Document section
Molecular hydrogen in drinking water protects against neurodegenerative changes induced by traumatic brain injury.

Abstract

Traumatic brain injury (TBI) is recognized as a risk factor for neurodegenerative conditions such as Alzheimer's and Parkinson's diseases, partly through oxidative stress and neuroinflammation. Using a controlled cortical impact (CCI) mouse model, this study evaluated the effects of hydrogen-rich drinking water (mHW) on acute post-injury changes. mHW reduced CCI-induced cerebral edema by approximately 50%, completely suppressed pathological tau expression, and normalized protein levels of aquaporin-4, HIF-1, MMP-2, and MMP-9. Cytokine responses were modulated: an early elevation was accentuated, but by day 7 the increase was attenuated. Gene expression changes related to oxidative metabolism, cytokine release, and leukocyte migration observed 4 hours post-CCI were reversed by mHW. ATP levels were preserved or elevated, and the authors propose that the Jagendorf reaction may underlie this effect. Amyloid beta peptides 1-40 and 1-42 were not significantly altered. These findings indicate that hydrogen-rich water can mitigate multiple molecular and cellular consequences of experimental TBI.

Mechanism

Hydrogen-rich water is proposed to exert neuroprotection by reducing oxidative stress, normalizing aquaporin-4, HIF-1, and MMP-2/9 protein levels, suppressing pathological tau, modulating cytokine dynamics, and enhancing ATP production via the Jagendorf reaction.

Record set
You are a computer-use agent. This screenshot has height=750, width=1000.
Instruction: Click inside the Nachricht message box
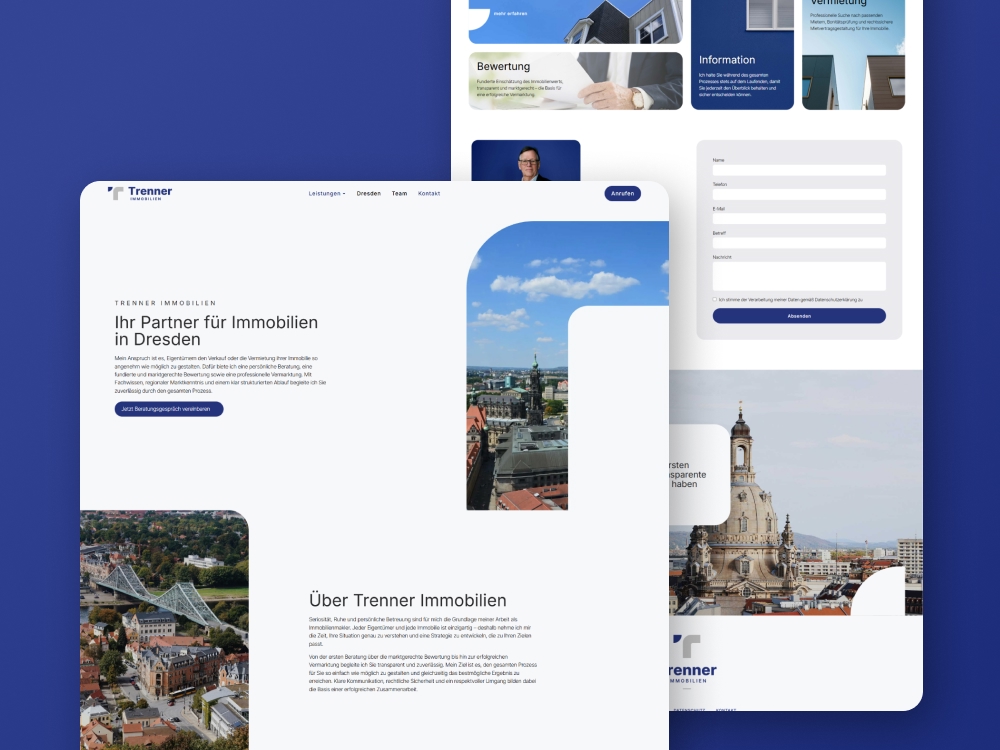click(798, 274)
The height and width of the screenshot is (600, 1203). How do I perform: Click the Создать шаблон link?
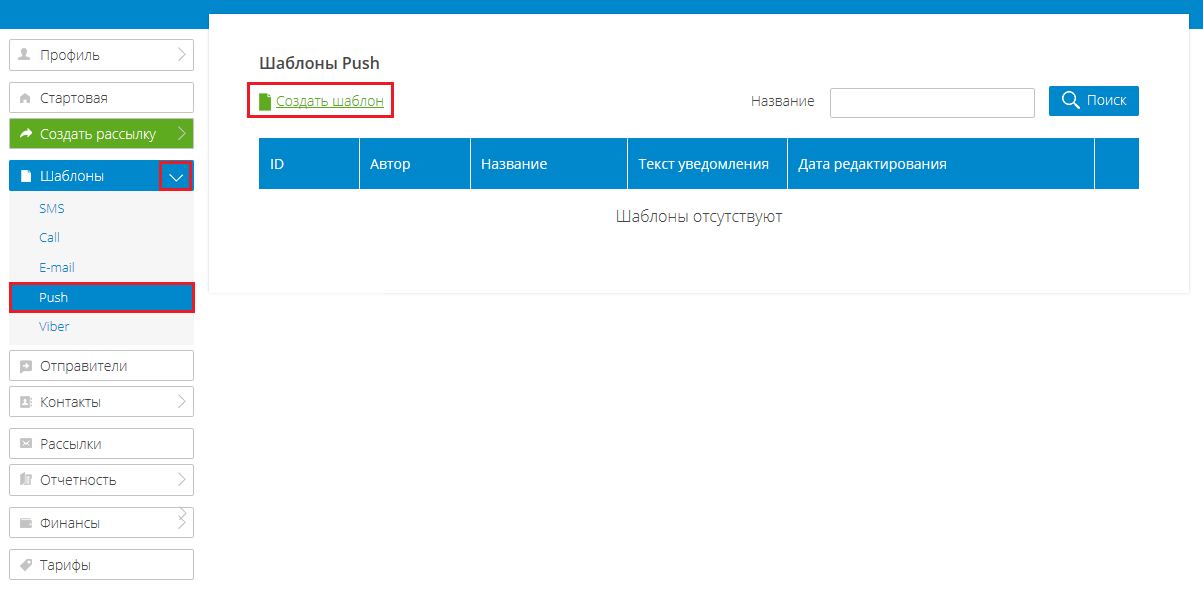(329, 101)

What to do
1. In the text on hydrogen-rich water and brain injury, by about how much did the water reduce the brain swelling caused by the injury?
2. Reproduce the text on hydrogen-rich water and brain injury word for word from "Hydrogen-rich water is" up to and including "the Jagendorf reaction.".

Answers
1. By approximately 50%.

2.
Hydrogen-rich water is proposed to exert neuroprotection by reducing oxidative stress, normalizing aquaporin-4, HIF-1, and MMP-2/9 protein levels, suppressing pathological tau, modulating cytokine dynamics, and enhancing ATP production via the Jagendorf reaction.